Jennifer Love Hewitt, January 2008
Image via Wikipedia

Performed at Cafe Diem’s Comedy Night March 15, opening for The Recliners March 19 and That Ain’t Right Comedy Night at Fallout  March 23, 2010

Mike Sorrentino of “Jersey Shore” calls his stomach “The Situation” because his abs are ripped. I’m thinking about calling my stomach “The Doughnut” because my abs are a doughy blob of fat with a hole in the middle.

Nightline interviewed the killer whale at Sea World. He claims he’s nearsighted and mistook his trainer for a penguin. An honest mistake. He’s apologized and is going back into rehab to treat his addiction to penguins. My goldfish lunged at me when I tried to feed it. Damn, I hate these copycat killers.

I was curious about the Olympic biathalon. Imagine my disappointment when I found out Tila Tequila wouldn’t be competing.

Tiger Woods hired former White House press secretary Ari Fleischer to do public, er, public relations. Insert your own bush joke here. George W. Bush and Dick Cheney were robbed at the Academy Awards. They should have won an Oscar for producing “The Hurt Locker.” If you can’t beat ‘em, join ‘em: director James Cameron will team up with director Kathryn Bigelow for a war movie about blue people called “The Smurf Locker.” Jeff Bridges won an Oscar for “Crazy Heart” but that still doesn’t make up for “Thunderbolt and Lightfoot.” Watching “Crazy Heart” would be a bad trip for me: too many Kris Kristofferson flashbacks. Now that Sandra Bullock has won an Oscar, her career can finally take off like Marisa Tomei’s. Anyone see Mo’Nique’s hairy legs. She’s just getting ready for her new movie, “An American Werewolf in LA.”

Actress Jennifer Aniston broke up with singer John Mayer because he couldn’t find her clitoris. Apparently he lost his hood pass. Jennifer Love Hewitt and Jamie Kennedy broke up. Damn, I thought that was going to be a love for the ages like Romeo and Juliet, Abelard and Heloise, Percy and Mary Shelley, Robert and Elizabeth Barret Browning and Jimmy Kimmel and Sarah Silverman.

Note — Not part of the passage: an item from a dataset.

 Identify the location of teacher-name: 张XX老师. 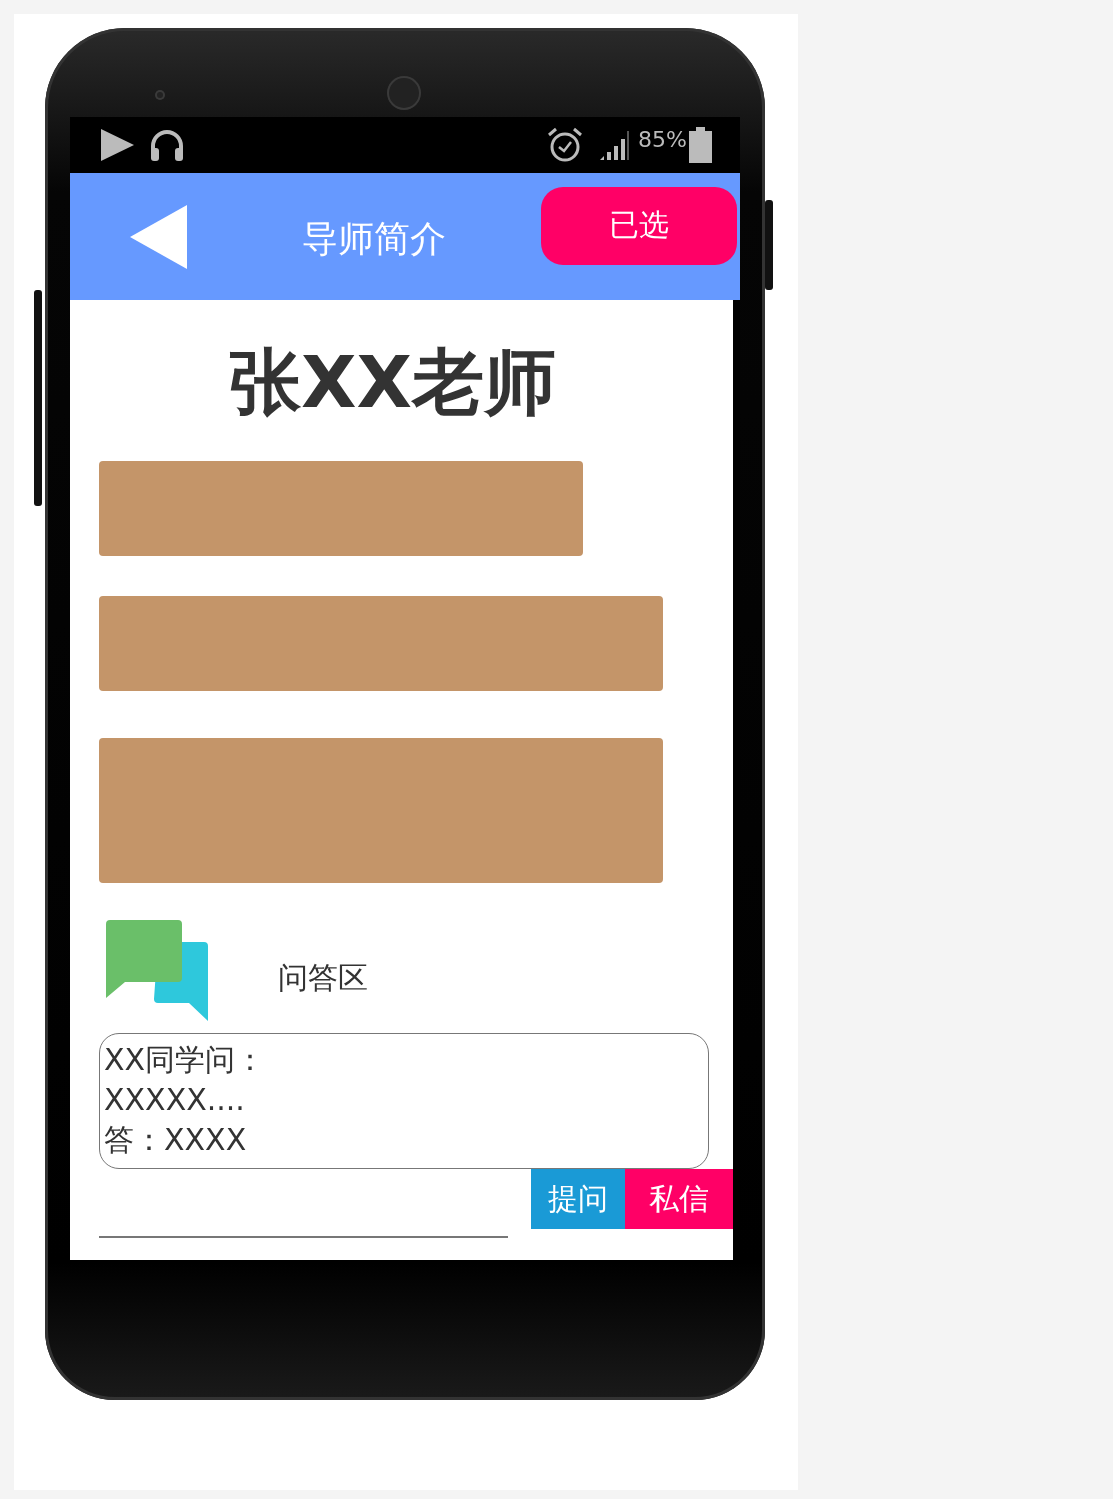
(393, 382).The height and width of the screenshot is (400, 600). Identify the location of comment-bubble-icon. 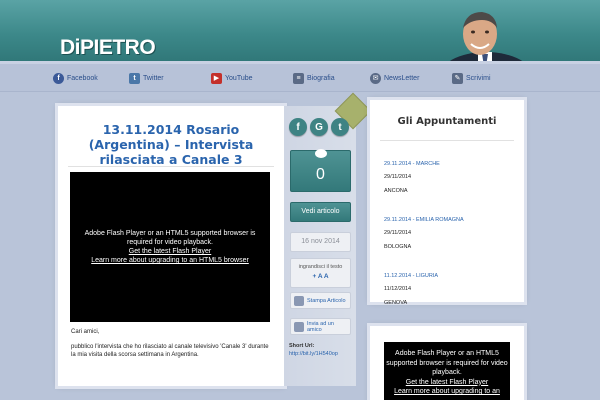
(321, 154).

Critics say former Congressman Eric Massa is a loose cannon but are they engaged in Massa-baiting? It looks like Congress will pass a health care plan. It’s probably better than Sarah Palin’s health care plan. If you get sick, you’re stranded on an ice floe. Sarah Palin is shopping a reality tv series around. It’ll include footage of her hunting in Alaska and will be called “Deadliest Snatch.”

Toyota microphone. My neighbor has a Toyota Camry with bundles of Nation of Islam literature with Louis Farrakhan on the cover in the back seat. Maybe the car only crashes in white people?

Naomi Campbell accused of assaulting her limo driver. Her spokesman said there’s more to the story than meets the eye. Probably more to the story than meets the nose. The Reverend Al Sharpton held a meeting to discuss New York governor David Paterson’s scandals. Excuse me, is that the pot calling the kettle black?

Black Barbies sell for half the price of white Barbies at Wal-mart. That’s offensive but why aren’t people complaining about the “Slave Master” Ken doll, which comes complete with a whip and a mint julep? The inventor of the Easy-Bake Oven just died. No word yet on whether he’s going to be cremated and whether it will take two-and-half days.

Saint Patrick’s Day is Wednesday. Let’s celebrate a thousand years of alcoholism, famine, oppression, fratricide, superstition and hypocrisy. I hope everyone enters into the true spirit of the day by sodomizing an altar boy. I’m praying this is the year Saint Patrick finally drives the pythons out of Florida. Thank you. My name is Chris Martin and that’s my time.